Rising Leaders of Color


The Rising Leaders of Color program is no longer accepting applications for the 2023 round.

Deadline (extended): Sunday, March 12, 2023 at 11:59pm ET.

Watch: Info Session


In 2023, RLC will form a cohort of three exceptionally talented early-career journalists and critics of color who are committed to uplifting the stories of BIPOC and Black theatres, Indigenous theatres and all other Theatres of Color (BITOC); upholding equitable practices in the U.S. theatre field; and who demonstrate the potential to impact the theatre field in a positive way.

Embedded in
TCG’s mission and vision is a long-range goal to transform the national theatre field into a more equitable, inclusive and diverse community. TCG is committed to centering Black, Indigenous and People of Color (BIPOC), Transgender and Gender Nonconforming and Disability communities. Through its programs and services, TCG is actively addressing and eliminating the structural barriers preventing BIPOC from thriving to their full potential.

TCG strongly believes that improving equity, diversity and inclusion in the U.S. theatre field is essential to the vitality of theatre as an art form. To that end, TCG is fully committed to supporting a wide range of aesthetics, perspectives, organizational sizes and structures as well as celebrating all areas of identity, including: gender, race/ethnicity, nation of origin, class, age, ability, sexual orientation and religion/spirituality.

In the wake of the 2020 civil unrest and the following examination of racial inequities in all U.S. sectors, theatres were charged with enacting changes within their staff and on stages. There has been a dramatic insurgence in the number of commissions, workshops and productions developed and led by BIPOC, but there has not been a corresponding increase in the number of journalists and critics who have the cultural competencies to engage with the work on its own artistic or political terms. Further, BIPOC writers are necessary to incisively reference the cultural lineage and legacy of BIPOC theatre makers.

BIPOC journalists and critics are the key to unlocking meaning in work created by BIPOC theatre makers that may not be seen otherwise. A robust dialogue between BIPOC critics and BIPOC theatre makers generates a more vibrant theatre ecosystem where BIPOC audiences can see their truths, complexities and questions voiced. BIPOC journalists, like all artists, grow by doing and need expanded long-form outlets, beyond the short-form of social media, to fully voice their investigations and interpretations. Equally valuable are opportunities for BIPOC journalists and critics to uncover aesthetic, cultural and political meaning in work created by other cultures.

Program support

Funding for Rising Leaders of Color activities is supported in part by Howard Gilman Foundation and Walt Disney Imagineering.


Howard Gilman believed in the power of the arts to transform lives. The Howard Gilman Foundation honors his legacy by supporting the most robust, innovative, and promising performing arts organizations in New York City.

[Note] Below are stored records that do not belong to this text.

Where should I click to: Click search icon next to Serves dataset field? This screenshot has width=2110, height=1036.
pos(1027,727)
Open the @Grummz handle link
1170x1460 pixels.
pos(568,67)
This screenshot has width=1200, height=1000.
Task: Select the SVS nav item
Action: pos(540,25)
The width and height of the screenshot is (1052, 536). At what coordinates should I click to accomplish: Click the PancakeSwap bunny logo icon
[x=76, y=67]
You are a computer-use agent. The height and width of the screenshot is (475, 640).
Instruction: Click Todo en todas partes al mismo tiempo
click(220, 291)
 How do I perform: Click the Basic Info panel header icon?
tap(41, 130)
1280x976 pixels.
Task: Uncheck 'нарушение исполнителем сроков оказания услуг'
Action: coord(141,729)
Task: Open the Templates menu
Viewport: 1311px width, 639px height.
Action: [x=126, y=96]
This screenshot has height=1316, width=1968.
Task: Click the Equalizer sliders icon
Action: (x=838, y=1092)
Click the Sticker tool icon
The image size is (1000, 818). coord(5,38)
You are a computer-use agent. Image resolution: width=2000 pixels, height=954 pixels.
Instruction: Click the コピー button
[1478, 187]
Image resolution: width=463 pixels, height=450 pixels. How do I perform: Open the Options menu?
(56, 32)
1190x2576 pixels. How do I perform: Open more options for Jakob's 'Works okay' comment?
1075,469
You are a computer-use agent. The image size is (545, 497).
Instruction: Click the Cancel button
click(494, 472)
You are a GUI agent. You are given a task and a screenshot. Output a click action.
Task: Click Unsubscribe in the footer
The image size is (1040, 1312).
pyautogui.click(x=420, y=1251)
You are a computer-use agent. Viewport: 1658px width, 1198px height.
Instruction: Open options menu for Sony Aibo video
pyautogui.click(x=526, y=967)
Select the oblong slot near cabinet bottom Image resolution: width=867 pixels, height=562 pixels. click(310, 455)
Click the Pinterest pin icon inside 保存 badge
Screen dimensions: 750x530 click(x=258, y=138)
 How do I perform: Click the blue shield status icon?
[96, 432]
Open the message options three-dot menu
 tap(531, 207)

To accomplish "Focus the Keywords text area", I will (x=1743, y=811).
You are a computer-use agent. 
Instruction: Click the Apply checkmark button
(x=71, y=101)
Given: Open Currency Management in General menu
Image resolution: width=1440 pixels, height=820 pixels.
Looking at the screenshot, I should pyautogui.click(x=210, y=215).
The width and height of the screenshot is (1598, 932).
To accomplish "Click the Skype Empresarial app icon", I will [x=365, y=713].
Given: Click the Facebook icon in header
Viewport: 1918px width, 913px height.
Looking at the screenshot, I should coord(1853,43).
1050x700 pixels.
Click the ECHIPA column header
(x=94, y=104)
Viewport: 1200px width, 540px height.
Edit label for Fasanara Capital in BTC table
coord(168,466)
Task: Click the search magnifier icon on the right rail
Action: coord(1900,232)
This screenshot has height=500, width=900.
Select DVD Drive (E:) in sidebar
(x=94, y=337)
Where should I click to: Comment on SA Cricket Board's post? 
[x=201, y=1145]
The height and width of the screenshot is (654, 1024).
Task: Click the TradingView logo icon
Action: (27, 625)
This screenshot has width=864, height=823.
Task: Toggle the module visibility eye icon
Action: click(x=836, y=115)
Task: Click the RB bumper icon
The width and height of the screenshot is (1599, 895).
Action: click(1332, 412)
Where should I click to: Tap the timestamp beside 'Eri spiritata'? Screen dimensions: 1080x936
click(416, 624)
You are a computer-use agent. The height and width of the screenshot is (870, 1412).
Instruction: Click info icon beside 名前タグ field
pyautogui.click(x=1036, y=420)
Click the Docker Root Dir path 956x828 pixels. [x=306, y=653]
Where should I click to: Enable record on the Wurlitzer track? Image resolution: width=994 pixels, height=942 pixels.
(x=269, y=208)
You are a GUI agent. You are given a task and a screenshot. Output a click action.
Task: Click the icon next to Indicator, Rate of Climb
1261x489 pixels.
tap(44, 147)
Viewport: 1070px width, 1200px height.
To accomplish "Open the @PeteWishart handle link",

Walt Disney Imagineering is the creative engine that designs and builds all Disney theme parks, resorts, attractions, and cruise ships worldwide, and oversees the creative aspects of Disney games, merchandise product development, and publishing businesses.

Past support for the Rising Leaders of Color program has included The Andrew W. Mellon Foundation, the Hearst Foundations, the Knight Foundation, Meyer Memorial Trust, The Morris and Gwendolyn Cafritz Foundation, the Regional Arts Commission (RAC) of St. Louis, and the Weissberg Foundation.

Past participants

A complete list of past participants of the Rising Leaders of Color program can be found here.

If you have any questions, please contact Raksak Kongseng (she/they) at rkongseng@tcg.org.

RLC embraces the broadest range of models and methods for theatre-making and understands that theatres are not uniform in aesthetic, approach, context, structure or delivery. At its core, theatre is an expressive and collaborative art form using any combination of words, voice, movement, media and visual elements to convey an idea, emotion or feeling.

BIPOC are terms used here for solidarity purposes representing a multiplicity of racial, ethnic, and cultural groups. We acknowledge that the terms “BITOC” and “BIPOC” are imperfect, not universally embraced by many who identify as People of Color and/or People of the Global Majority, and that language is in a constant state of reimagination and redefinition. For reference, Black, Indigenous, and People of Color represent over 80% of the global population. It is possible that during the program period, the language may shift again.